New website takes 60-year, county-by-county look at who moves where
The website allows users to see patterns of migration in each county in the U.S. In this map of Wisconsin, for example, the purple counties experienced the most net in-migration during the 2000s while the orange counties experienced out-migration. Counties in white gained slightly.
Image: Applied Population Laboratory
You can tell a lot about what a community has to offer by the types of people that are moving in and the types that choose to leave.
Whether an area attracts or loses residents of a certain age group, or race, or gender, says something about the opportunities and amenities you’ll find there, says Katherine Curtis, associate professor of community and environmental sociology at UW–Madison.
Curtis, a researcher at the university’s Applied Population Laboratory (APL), is part of a multi-state team that has developed new estimates of net migration — the difference between residents moving in and out — for every U.S. county from 2000 to 2010. The estimates are broken down by age, sex, race and Hispanic origin. Combined with similar estimates from previous decades, the new numbers offer a chance to make decade-by-decade comparisons of migration by age group from 1950 to present.
Those 60 years worth of estimates are now available online at APL’s Net Migration website, where users can graph, map and compare migration trends for counties across the nation. The site was created by APL web developer Jim Beaudoin.
“Examining net migration trends helps tell stories of regional and community character and social change,” says APL director Dan Veroff.
For example, Kenosha County’s migration signature shows the shift from manufacturing (an influx of people in their 20s) to rustbelt decline (a net loss in the same age group) to suburban (a big gain of people in their 30s) as the area went through auto manufacturing’s boom and bust, then became home to people commuting to Chicago-area jobs.
At the opposite end of the state, net migration in Burnett and Vilas counties is sharply negative for people in their 20s — an exodus typical in remote rural areas — and highest for those in their 60s, as retirees settle to enjoy the lakes and forests. As a result, these counties have some of the state’s fastest-aging populations.
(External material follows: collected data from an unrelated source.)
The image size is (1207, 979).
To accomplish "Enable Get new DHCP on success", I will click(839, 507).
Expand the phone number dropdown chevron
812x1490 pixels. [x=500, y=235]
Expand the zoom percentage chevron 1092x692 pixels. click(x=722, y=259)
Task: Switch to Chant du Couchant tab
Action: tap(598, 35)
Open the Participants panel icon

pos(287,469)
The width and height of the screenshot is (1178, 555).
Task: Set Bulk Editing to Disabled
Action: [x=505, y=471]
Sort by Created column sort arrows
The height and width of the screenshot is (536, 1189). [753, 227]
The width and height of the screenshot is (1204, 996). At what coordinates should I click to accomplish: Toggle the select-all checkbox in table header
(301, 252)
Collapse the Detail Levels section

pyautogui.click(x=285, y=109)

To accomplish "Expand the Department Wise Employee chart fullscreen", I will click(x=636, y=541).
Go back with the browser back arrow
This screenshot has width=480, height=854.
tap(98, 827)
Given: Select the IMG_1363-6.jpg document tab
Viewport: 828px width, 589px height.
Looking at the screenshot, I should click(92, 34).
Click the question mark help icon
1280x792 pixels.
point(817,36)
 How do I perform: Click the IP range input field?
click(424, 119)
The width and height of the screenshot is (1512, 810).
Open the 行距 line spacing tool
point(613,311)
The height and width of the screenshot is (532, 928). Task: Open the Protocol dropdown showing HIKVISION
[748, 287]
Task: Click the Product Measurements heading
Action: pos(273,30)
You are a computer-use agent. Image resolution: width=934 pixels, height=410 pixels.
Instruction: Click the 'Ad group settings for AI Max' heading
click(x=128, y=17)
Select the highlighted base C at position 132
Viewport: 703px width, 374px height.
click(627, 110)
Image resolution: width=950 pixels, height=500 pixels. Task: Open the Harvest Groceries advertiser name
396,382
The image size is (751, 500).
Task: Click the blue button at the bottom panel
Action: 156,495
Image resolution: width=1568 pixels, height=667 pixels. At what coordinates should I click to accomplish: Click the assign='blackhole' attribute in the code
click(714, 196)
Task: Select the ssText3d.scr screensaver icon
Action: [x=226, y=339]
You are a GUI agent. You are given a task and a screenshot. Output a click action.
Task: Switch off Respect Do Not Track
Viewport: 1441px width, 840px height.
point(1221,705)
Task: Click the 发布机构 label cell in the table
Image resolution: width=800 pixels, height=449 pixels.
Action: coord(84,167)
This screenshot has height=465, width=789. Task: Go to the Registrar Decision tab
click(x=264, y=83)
“When we see how these things line up over time, we can get a glimpse of the future as well,” he says. “This is useful for people who need to plan for providing services. It can show if a certain population is going to be stable, or decline or increase. School districts, for example, can use it to project enrollment trends.”
While net migration data have been available in the past, it used to require the skills and tools of a demographer to tease it out of large and complicated datasets. The new website eliminates that barrier, says Veroff.
“One of our goals is to democratize data,” he says. “This effort fits squarely in that realm — making useful data available and easy to use for people in many different positions.”
Veroff describes the website and its uses in the APL newsletter.
In addition to Curtis and Beaudoin, the research team includes team leaders Richelle Winkler of Michigan Tech University and Kenneth Johnson of the University of New Hampshire, as well as Cheng Cheng of Princeton University and Paul Voss of the University of North Carolina.